» **Objective**
Retype the rows from the line with "The image size is (663, 427)." up to and including the line with "click(78, 260)", reproducing each one character for character.

» **Exercise material**
⁂

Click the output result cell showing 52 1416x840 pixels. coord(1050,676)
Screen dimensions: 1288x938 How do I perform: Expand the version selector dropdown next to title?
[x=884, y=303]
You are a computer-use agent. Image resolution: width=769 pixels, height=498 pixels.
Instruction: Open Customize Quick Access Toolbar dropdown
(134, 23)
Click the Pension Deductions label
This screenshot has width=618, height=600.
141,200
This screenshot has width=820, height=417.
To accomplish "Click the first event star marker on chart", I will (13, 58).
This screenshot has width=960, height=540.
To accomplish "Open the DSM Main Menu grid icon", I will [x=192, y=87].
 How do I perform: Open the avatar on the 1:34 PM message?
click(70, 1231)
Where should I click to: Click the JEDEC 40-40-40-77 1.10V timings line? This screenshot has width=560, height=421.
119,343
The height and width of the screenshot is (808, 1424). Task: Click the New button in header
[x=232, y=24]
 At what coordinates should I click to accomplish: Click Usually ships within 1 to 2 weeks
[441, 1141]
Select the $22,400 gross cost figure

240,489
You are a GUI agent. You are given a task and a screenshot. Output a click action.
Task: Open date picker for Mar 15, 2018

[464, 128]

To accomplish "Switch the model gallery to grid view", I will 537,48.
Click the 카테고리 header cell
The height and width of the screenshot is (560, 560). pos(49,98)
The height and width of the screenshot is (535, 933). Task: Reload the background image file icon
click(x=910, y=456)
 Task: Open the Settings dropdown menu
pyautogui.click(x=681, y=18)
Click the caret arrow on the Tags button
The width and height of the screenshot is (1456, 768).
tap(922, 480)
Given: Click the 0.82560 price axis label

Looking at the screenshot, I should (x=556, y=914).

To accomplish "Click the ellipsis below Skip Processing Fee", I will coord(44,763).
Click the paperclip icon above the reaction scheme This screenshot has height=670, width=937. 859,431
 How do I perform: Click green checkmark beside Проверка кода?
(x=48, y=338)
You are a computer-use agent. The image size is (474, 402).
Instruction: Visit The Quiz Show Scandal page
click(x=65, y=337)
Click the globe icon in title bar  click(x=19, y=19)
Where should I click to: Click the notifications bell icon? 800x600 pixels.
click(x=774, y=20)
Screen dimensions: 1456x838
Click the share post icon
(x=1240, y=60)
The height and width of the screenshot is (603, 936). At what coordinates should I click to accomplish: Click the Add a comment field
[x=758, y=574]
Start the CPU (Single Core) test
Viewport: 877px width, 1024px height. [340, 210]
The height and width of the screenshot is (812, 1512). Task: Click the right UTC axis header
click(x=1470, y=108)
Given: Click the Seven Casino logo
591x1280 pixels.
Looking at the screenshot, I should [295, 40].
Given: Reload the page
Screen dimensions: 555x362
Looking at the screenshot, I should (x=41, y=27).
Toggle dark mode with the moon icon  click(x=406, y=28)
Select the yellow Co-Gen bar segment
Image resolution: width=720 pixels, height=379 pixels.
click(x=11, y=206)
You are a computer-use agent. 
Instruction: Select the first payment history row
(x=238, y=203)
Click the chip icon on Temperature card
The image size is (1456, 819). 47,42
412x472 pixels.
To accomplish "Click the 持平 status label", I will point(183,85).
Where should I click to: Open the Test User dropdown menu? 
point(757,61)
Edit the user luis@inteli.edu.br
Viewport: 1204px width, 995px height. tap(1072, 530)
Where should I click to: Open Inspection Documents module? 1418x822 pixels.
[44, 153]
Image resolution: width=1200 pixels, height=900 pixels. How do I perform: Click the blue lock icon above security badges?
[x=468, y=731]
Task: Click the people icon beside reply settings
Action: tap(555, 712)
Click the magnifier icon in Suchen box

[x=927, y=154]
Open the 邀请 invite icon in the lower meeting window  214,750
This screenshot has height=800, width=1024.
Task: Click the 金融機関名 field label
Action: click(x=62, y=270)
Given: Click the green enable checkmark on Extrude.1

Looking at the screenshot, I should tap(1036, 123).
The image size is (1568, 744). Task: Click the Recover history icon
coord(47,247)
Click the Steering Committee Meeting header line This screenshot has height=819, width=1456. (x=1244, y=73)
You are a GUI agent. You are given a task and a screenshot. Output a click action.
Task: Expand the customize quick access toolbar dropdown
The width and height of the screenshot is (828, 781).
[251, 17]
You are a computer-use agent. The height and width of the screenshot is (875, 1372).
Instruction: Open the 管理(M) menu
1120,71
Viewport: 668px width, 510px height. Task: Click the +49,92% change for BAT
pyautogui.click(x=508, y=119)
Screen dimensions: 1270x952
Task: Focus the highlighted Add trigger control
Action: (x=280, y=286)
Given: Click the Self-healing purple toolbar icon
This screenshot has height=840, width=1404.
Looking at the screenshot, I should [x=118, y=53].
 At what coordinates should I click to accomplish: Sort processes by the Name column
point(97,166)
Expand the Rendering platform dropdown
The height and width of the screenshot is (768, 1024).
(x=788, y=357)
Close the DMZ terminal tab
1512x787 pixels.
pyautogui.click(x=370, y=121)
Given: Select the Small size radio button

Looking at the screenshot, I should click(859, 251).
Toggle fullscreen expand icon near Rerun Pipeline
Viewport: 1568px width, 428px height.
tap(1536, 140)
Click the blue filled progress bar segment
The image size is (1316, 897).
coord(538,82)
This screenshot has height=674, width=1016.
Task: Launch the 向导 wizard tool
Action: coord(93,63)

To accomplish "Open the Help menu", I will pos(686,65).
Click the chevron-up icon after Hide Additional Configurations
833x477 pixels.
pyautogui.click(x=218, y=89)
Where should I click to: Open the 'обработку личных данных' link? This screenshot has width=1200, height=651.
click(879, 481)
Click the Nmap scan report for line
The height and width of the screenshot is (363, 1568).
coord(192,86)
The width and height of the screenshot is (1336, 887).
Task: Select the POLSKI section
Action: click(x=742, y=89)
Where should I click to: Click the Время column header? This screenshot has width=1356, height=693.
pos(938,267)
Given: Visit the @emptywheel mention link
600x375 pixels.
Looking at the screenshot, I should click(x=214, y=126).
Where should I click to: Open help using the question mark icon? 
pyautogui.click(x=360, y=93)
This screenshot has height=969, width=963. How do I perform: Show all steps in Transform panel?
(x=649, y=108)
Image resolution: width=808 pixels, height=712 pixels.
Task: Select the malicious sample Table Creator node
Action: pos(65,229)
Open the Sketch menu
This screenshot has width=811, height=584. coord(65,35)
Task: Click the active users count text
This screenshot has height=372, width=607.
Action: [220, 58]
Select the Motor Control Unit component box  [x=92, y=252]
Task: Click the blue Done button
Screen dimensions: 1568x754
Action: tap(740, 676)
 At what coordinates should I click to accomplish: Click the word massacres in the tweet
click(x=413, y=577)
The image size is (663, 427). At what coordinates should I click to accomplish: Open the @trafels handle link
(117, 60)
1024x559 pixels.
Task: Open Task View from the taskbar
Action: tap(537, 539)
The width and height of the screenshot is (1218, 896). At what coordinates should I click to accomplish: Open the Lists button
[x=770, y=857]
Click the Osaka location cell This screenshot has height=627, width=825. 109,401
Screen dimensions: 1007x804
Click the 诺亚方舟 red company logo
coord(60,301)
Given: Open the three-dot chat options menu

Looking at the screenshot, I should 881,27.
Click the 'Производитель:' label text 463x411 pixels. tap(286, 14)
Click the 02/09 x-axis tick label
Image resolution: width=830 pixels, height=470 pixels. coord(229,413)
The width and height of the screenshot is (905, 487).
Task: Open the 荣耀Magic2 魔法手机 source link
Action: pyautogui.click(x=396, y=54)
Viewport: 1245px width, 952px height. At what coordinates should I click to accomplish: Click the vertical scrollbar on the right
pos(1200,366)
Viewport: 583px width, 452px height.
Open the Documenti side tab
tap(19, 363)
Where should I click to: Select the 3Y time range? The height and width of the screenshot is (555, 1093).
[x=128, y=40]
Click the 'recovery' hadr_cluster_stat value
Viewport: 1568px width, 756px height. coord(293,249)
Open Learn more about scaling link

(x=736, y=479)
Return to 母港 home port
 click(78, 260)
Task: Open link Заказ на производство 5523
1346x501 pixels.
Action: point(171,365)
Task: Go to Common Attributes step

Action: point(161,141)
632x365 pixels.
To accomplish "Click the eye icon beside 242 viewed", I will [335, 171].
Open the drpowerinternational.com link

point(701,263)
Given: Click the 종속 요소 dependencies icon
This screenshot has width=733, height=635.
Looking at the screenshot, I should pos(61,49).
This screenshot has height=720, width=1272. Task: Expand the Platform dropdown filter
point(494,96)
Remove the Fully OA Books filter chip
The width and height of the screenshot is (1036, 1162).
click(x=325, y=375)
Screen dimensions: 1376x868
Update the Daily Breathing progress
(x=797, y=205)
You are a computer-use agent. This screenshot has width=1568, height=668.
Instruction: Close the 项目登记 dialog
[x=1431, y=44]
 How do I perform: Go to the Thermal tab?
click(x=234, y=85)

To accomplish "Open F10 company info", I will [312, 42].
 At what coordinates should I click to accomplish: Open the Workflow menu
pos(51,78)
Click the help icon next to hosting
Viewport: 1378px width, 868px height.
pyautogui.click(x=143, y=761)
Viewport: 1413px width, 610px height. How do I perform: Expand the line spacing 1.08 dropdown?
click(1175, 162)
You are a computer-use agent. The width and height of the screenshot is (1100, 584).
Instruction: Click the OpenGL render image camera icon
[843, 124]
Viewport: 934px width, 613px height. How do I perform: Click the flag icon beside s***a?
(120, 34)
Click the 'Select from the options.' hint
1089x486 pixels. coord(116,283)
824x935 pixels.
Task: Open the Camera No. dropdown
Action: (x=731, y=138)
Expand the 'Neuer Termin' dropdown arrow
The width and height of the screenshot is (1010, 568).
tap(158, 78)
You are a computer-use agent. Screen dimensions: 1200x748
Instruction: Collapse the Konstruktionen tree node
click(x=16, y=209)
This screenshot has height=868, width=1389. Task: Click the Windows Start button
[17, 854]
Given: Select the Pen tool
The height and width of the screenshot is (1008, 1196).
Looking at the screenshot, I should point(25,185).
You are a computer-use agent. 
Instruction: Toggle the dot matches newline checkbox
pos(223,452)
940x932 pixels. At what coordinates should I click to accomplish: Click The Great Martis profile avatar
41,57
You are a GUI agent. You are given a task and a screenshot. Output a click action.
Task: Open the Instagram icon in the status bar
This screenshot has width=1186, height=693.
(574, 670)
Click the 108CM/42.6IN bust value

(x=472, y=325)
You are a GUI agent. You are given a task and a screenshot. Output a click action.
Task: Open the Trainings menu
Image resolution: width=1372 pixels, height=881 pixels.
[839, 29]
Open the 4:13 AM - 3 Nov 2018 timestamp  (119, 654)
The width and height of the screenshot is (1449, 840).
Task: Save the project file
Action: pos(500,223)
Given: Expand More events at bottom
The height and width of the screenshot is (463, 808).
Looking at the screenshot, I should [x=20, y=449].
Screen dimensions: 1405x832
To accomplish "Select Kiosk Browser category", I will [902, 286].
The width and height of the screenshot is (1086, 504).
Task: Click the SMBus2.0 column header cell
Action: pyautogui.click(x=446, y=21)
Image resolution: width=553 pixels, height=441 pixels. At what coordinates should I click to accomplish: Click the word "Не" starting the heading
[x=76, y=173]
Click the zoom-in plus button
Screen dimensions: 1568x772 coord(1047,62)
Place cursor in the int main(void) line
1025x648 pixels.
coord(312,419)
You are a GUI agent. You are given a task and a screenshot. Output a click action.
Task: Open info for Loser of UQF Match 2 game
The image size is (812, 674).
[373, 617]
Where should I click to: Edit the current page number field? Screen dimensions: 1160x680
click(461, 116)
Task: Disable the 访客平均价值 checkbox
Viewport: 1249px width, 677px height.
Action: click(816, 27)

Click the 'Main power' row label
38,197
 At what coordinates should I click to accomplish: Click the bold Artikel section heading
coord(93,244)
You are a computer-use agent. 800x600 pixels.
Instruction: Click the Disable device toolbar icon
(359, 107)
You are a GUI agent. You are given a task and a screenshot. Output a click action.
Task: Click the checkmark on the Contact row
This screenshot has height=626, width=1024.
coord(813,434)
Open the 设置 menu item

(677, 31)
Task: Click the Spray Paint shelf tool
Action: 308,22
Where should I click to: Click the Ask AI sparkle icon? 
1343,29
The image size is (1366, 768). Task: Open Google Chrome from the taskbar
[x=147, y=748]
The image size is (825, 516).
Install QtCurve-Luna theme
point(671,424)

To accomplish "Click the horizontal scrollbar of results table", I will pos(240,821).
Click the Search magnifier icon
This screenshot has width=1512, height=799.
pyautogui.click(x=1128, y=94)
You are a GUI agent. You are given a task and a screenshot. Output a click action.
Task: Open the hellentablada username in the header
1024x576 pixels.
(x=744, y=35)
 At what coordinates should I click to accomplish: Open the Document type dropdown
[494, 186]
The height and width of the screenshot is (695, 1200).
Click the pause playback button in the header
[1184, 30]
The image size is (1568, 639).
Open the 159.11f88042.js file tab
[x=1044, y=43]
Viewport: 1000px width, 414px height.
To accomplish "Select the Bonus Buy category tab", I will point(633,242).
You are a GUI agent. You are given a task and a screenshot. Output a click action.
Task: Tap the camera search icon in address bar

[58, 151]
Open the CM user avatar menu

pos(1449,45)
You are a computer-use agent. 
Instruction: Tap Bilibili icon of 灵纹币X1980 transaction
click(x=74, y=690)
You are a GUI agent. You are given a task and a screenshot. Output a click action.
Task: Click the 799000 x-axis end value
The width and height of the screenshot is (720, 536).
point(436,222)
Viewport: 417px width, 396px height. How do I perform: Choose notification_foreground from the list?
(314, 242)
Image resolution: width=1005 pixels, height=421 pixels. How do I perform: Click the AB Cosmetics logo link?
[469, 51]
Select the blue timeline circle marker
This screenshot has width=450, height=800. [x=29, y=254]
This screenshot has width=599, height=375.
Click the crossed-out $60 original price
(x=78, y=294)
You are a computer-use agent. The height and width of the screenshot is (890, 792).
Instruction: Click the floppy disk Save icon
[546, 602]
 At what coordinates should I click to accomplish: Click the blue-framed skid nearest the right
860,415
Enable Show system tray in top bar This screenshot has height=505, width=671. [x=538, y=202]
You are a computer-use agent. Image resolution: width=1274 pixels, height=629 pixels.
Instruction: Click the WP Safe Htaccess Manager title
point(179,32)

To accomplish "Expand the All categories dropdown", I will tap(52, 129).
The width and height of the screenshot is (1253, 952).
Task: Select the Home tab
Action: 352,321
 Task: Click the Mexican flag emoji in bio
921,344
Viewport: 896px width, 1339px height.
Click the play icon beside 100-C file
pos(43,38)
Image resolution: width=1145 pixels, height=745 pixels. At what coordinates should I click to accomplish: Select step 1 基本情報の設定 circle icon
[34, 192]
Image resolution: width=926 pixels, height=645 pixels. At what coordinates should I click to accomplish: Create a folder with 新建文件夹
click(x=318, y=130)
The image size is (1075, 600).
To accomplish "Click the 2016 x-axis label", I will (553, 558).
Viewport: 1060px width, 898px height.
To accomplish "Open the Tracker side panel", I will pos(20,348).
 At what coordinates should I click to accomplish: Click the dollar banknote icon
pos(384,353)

⁂

» **Solution**
The image size is (663, 427). At what coordinates should I click to accomplish: Open the @trafels handle link
(117, 60)
1024x559 pixels.
Task: Open Task View from the taskbar
Action: tap(537, 539)
The width and height of the screenshot is (1218, 896). At what coordinates should I click to accomplish: Open the Lists button
[x=770, y=857]
Click the Osaka location cell This screenshot has height=627, width=825. 109,401
Screen dimensions: 1007x804
Click the 诺亚方舟 red company logo
coord(60,301)
Given: Open the three-dot chat options menu

Looking at the screenshot, I should 881,27.
Click the 'Производитель:' label text 463x411 pixels. tap(286, 14)
Click the 02/09 x-axis tick label
Image resolution: width=830 pixels, height=470 pixels. coord(229,413)
The width and height of the screenshot is (905, 487).
Task: Open the 荣耀Magic2 魔法手机 source link
Action: pyautogui.click(x=396, y=54)
Viewport: 1245px width, 952px height. At what coordinates should I click to accomplish: Click the vertical scrollbar on the right
pos(1200,366)
Viewport: 583px width, 452px height.
Open the Documenti side tab
tap(19, 363)
Where should I click to: Select the 3Y time range? The height and width of the screenshot is (555, 1093).
[x=128, y=40]
Click the 'recovery' hadr_cluster_stat value
Viewport: 1568px width, 756px height. coord(293,249)
Open Learn more about scaling link

(x=736, y=479)
Return to 母港 home port
 click(78, 260)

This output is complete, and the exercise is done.